TASK INPUT:

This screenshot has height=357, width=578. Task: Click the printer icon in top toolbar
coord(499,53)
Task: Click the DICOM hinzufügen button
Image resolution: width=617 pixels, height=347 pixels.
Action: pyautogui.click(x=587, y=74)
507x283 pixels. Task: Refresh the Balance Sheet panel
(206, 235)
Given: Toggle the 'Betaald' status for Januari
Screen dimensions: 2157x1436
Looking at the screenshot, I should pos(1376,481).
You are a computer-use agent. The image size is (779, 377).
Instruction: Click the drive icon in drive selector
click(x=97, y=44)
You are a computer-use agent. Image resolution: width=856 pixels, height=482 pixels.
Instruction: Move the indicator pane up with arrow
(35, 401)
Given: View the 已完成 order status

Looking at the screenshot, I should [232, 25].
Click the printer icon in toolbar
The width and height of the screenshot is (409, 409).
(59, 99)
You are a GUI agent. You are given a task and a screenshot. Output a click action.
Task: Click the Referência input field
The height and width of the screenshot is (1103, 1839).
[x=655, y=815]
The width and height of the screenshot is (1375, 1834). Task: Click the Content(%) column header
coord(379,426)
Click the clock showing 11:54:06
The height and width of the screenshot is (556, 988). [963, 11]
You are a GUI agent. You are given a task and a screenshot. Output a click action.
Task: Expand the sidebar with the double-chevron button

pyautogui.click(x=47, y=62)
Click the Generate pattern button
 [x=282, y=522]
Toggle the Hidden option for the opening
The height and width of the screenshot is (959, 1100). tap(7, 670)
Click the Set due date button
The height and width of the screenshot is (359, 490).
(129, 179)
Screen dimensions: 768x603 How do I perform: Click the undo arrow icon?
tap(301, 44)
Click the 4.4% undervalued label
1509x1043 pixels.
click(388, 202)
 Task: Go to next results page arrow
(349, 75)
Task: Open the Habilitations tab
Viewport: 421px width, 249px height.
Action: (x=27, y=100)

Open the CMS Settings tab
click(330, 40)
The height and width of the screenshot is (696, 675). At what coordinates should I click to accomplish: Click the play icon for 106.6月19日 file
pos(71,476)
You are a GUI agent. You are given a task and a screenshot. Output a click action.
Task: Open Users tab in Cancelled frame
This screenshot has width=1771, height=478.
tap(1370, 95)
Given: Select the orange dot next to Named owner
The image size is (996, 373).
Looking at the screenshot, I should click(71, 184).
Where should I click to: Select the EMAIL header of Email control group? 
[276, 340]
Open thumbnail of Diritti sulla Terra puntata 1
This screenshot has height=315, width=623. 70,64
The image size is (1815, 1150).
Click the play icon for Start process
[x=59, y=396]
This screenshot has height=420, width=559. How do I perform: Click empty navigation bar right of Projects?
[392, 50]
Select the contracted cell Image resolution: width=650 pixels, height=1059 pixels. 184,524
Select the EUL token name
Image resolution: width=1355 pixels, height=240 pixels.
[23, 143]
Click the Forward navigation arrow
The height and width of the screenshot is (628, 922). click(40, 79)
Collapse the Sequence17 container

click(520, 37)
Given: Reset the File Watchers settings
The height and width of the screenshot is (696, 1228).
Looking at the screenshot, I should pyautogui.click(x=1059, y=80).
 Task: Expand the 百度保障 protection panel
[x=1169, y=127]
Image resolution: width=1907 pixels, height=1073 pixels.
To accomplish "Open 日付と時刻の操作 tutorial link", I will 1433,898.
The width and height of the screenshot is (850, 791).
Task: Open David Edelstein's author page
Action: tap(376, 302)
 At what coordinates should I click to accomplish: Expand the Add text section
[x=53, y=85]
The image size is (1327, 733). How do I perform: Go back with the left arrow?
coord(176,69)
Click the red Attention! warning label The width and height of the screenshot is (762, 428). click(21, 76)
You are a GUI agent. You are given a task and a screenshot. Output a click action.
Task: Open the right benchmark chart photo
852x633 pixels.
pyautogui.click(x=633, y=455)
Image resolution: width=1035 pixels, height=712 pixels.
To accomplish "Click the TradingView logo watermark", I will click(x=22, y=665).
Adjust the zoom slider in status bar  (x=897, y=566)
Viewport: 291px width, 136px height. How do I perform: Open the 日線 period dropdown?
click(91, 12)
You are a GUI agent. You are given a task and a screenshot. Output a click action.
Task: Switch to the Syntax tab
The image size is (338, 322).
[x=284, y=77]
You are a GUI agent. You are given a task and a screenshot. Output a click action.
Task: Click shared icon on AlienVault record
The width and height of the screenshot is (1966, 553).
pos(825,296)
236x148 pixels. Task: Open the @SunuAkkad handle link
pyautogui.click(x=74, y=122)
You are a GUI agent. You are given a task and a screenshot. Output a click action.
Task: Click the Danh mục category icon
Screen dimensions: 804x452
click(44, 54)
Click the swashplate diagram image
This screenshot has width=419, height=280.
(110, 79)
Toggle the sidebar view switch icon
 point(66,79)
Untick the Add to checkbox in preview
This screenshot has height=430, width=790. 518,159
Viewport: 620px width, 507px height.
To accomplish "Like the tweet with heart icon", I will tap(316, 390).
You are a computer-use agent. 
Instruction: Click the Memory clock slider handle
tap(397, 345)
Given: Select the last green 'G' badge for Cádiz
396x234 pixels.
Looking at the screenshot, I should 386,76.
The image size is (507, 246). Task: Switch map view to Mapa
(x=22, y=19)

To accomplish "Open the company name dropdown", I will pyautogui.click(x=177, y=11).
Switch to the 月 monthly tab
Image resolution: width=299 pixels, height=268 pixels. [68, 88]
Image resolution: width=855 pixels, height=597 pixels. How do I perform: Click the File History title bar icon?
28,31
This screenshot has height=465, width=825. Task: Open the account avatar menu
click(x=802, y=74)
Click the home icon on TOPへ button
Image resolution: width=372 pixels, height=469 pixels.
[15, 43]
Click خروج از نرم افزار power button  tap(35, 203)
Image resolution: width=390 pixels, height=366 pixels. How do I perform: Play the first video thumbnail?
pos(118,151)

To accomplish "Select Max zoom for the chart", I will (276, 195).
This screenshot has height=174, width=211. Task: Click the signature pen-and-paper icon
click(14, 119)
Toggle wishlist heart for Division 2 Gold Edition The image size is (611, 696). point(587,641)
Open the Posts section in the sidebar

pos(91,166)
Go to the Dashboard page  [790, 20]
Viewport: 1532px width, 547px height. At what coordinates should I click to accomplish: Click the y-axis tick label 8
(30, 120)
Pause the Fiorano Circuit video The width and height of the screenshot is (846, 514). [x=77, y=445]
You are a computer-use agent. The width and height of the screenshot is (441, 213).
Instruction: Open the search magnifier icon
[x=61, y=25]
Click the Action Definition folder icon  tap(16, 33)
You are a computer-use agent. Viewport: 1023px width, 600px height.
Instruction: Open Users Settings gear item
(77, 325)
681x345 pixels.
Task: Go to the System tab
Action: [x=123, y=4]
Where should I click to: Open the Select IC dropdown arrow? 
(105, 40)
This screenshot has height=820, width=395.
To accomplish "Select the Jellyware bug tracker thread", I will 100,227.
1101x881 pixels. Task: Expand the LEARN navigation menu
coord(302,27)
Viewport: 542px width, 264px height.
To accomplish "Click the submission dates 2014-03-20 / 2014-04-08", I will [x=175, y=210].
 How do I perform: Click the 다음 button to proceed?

TASK OBJECTIVE: Copy out the material word for word, from the line that contains "Toggle wishlist heart" through the line that contains "Pause the Fiorano", including both of those lines.

COMPLETE RESPONSE:
Toggle wishlist heart for Division 2 Gold Edition The image size is (611, 696). point(587,641)
Open the Posts section in the sidebar

pos(91,166)
Go to the Dashboard page  [790, 20]
Viewport: 1532px width, 547px height. At what coordinates should I click to accomplish: Click the y-axis tick label 8
(30, 120)
Pause the Fiorano Circuit video The width and height of the screenshot is (846, 514). [x=77, y=445]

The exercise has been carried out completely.